Granted, we, as a species, tend to cling to those explanations we hear the most. But whenever subjects like those presented by Levitt and Dubner are involved, we rarely do that. Weaving both kinds of examples is just a way to make those less interesting cases to seem more than what they really are: myth.

Freakonomics lends itself very well to controversies, as the authors are quick to point. Not without a certain amount of irony, Malcolm Gladwell wrote a glowing blurb for Freakonomics even though the reasons he presents in The Tipping Point for the decline of organized crime in America are directly at odds–and are even ridiculed–by Freakonomics. A lot of discussions has ensued about this particular point on the Web including a quick exchange between the authors involved (1, 2, 3), which, unsurprisingly, ended with both parties agreeing to disagree.

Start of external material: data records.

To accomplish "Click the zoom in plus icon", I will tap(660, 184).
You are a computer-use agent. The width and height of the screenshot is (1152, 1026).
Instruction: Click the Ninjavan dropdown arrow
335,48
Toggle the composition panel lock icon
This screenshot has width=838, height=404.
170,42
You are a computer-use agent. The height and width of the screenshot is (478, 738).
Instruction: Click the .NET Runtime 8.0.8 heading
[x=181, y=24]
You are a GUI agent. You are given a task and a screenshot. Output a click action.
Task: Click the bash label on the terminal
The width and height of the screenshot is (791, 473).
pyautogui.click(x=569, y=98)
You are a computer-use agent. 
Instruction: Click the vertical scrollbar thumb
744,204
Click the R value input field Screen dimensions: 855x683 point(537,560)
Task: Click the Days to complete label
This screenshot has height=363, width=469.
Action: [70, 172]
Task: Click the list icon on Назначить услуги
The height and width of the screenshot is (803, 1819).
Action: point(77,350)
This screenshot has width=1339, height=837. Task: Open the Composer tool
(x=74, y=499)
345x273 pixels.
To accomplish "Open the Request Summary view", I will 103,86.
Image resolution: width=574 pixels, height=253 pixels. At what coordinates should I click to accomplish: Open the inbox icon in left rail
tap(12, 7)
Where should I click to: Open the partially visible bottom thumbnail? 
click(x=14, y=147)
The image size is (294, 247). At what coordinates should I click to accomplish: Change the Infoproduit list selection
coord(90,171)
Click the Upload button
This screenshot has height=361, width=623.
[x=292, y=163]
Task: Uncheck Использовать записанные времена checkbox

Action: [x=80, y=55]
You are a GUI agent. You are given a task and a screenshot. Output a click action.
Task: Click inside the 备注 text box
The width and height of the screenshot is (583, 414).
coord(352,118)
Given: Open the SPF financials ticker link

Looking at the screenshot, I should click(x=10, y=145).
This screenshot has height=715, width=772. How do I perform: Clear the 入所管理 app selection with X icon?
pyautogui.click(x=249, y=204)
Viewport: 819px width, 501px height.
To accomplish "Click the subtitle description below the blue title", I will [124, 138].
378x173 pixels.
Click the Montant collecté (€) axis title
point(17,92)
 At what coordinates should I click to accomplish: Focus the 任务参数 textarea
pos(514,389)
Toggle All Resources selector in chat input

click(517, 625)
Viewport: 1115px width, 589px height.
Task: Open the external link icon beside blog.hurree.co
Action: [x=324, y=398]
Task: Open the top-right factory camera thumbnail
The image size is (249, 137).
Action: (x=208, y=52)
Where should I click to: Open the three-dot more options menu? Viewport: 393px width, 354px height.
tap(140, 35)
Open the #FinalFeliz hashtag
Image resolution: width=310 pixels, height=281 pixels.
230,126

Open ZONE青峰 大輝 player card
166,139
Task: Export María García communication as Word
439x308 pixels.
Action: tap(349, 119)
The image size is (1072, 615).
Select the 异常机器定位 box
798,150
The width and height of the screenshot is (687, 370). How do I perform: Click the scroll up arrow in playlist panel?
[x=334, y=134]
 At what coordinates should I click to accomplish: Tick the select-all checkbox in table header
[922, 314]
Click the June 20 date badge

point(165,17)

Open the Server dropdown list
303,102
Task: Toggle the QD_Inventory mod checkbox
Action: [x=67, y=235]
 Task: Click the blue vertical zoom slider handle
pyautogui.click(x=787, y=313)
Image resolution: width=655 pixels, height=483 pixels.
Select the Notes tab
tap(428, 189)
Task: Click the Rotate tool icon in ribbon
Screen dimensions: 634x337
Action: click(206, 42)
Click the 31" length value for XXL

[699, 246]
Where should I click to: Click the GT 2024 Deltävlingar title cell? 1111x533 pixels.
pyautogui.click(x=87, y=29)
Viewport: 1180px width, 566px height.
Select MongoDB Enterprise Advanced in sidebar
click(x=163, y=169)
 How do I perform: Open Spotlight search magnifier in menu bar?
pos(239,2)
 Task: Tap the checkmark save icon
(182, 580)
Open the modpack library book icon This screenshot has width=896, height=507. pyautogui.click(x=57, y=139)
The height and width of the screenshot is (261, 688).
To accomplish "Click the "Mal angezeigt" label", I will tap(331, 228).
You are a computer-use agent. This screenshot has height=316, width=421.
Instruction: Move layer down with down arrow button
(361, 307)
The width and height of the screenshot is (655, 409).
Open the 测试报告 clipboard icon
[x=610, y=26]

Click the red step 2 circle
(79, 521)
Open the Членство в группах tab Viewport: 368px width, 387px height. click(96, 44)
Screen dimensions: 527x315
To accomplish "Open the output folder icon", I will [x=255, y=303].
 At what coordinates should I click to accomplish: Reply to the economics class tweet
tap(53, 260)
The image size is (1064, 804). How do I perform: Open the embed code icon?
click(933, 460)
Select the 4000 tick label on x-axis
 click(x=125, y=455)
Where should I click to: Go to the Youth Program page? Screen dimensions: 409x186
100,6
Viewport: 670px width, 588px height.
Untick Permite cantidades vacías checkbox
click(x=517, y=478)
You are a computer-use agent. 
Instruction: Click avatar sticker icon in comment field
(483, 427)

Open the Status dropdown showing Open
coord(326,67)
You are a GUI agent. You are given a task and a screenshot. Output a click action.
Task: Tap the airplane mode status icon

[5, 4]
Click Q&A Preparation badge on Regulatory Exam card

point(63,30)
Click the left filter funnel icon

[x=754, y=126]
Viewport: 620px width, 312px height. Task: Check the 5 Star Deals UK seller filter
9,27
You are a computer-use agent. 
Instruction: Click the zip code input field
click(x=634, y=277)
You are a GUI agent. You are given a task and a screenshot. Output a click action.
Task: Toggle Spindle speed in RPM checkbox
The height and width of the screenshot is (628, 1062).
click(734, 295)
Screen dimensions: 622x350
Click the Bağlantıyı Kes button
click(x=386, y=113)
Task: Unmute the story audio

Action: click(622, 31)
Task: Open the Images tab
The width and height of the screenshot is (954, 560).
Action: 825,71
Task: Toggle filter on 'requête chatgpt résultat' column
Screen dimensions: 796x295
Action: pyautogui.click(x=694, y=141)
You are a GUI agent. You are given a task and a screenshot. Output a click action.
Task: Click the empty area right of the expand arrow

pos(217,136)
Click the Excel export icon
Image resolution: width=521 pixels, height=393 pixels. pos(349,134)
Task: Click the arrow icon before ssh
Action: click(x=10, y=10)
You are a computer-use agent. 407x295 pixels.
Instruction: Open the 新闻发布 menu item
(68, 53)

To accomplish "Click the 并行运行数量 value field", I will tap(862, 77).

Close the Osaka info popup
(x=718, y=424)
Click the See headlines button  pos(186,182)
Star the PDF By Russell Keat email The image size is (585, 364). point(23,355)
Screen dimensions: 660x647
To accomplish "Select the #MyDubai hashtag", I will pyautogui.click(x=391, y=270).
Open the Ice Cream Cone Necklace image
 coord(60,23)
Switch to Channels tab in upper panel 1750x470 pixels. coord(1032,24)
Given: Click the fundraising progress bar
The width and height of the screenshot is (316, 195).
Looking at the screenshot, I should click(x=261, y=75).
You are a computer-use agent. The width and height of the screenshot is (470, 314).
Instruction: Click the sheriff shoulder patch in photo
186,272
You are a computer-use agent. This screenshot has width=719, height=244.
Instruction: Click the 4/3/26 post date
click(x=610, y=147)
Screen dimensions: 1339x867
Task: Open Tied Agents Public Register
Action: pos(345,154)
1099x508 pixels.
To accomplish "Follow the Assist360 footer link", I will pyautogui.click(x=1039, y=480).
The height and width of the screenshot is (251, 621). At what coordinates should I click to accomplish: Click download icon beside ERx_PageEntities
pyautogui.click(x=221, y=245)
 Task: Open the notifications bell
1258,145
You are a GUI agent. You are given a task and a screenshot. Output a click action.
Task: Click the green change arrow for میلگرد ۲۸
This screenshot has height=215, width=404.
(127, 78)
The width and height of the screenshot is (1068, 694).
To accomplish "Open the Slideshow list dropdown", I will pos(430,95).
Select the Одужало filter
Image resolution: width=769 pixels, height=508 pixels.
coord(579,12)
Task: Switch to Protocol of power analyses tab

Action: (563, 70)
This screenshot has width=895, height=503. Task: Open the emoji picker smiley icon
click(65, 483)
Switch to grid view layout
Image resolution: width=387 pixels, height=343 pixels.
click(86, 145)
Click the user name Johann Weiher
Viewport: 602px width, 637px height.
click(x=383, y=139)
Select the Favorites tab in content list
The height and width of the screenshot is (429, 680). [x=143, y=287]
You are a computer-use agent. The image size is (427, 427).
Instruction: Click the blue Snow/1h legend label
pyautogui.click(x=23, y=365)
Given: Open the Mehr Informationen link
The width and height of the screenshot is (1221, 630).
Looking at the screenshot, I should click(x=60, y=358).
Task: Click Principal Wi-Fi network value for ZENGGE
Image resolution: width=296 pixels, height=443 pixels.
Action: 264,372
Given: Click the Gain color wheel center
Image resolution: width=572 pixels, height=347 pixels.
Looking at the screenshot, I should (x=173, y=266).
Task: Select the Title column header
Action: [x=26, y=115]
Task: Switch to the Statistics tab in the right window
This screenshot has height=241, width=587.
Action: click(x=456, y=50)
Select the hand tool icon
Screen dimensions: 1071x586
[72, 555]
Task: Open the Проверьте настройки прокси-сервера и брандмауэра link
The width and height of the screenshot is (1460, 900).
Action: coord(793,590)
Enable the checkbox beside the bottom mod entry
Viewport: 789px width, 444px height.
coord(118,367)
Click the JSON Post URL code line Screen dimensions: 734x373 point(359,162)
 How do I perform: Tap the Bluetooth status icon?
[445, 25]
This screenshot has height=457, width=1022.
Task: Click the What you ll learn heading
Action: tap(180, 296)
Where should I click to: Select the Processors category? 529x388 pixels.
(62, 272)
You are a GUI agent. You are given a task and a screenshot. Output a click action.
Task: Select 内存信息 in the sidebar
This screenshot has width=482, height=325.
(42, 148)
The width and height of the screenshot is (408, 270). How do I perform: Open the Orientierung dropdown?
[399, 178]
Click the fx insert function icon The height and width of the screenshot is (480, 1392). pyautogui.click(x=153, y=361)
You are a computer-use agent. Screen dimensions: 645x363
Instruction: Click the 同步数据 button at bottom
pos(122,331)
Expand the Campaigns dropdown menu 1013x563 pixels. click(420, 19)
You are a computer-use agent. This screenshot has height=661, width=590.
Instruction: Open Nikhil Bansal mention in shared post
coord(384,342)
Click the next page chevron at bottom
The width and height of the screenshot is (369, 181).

Although I’m still able to recommend Freakonomics as an interesting reading, based on the intellectual estimulation one can derived from analyzing what Levitt and Dubner are saying, I must confess myself disappointed by the book, especially after the glowing reviews the book earned. The Tipping Point, at least the way I see, provides a much more interesting reading since it attempts to create a framework to explain the changes. Freakomonics could certainly have used a lot more content and analysis. At the moment, however, I can’t say I find what Levitt and Dubner wrote so surprising.